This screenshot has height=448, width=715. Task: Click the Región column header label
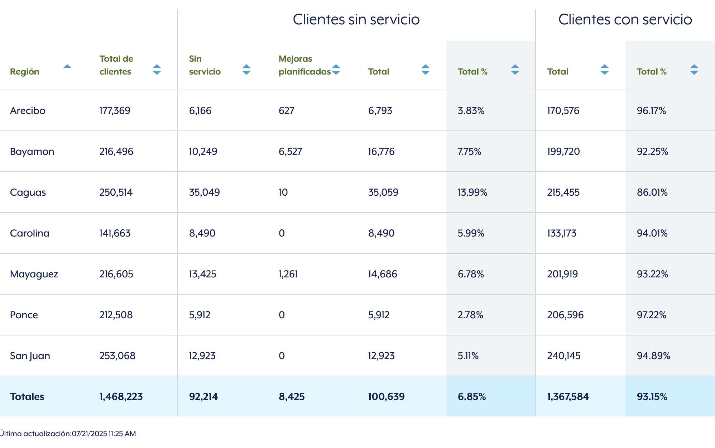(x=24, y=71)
...
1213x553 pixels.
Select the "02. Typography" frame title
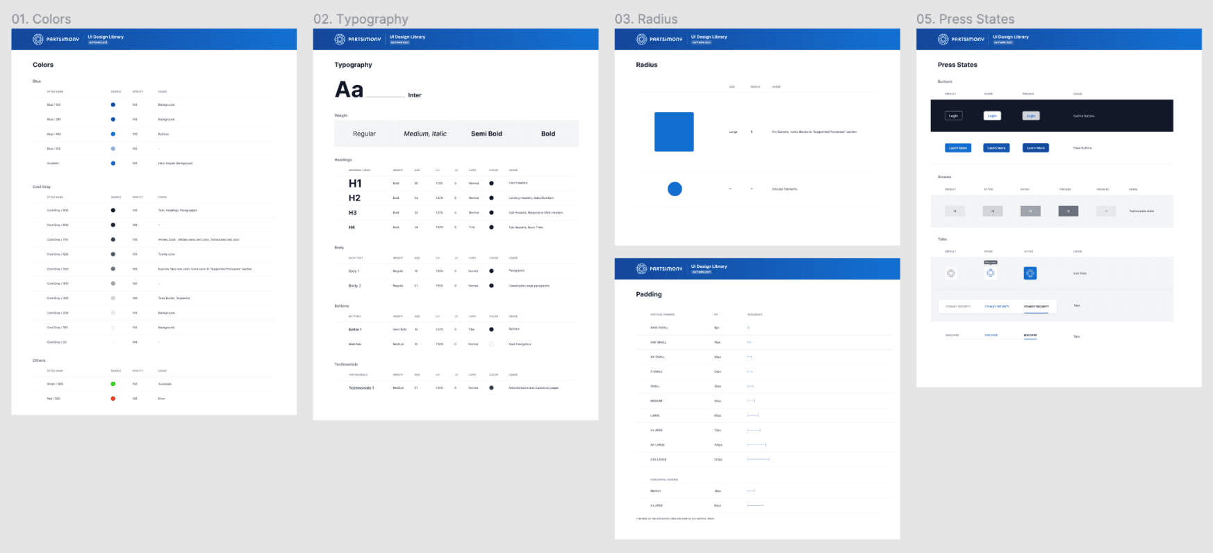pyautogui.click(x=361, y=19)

Objective —
Output the entries verbatim, starting with the line that contains "This screenshot has" and continuing through the line that contains "(x=24, y=71)", including both of those lines. Omit any pictures from your answer.

Answer to this problem —
This screenshot has height=448, width=715. Task: Click the Región column header label
(x=24, y=71)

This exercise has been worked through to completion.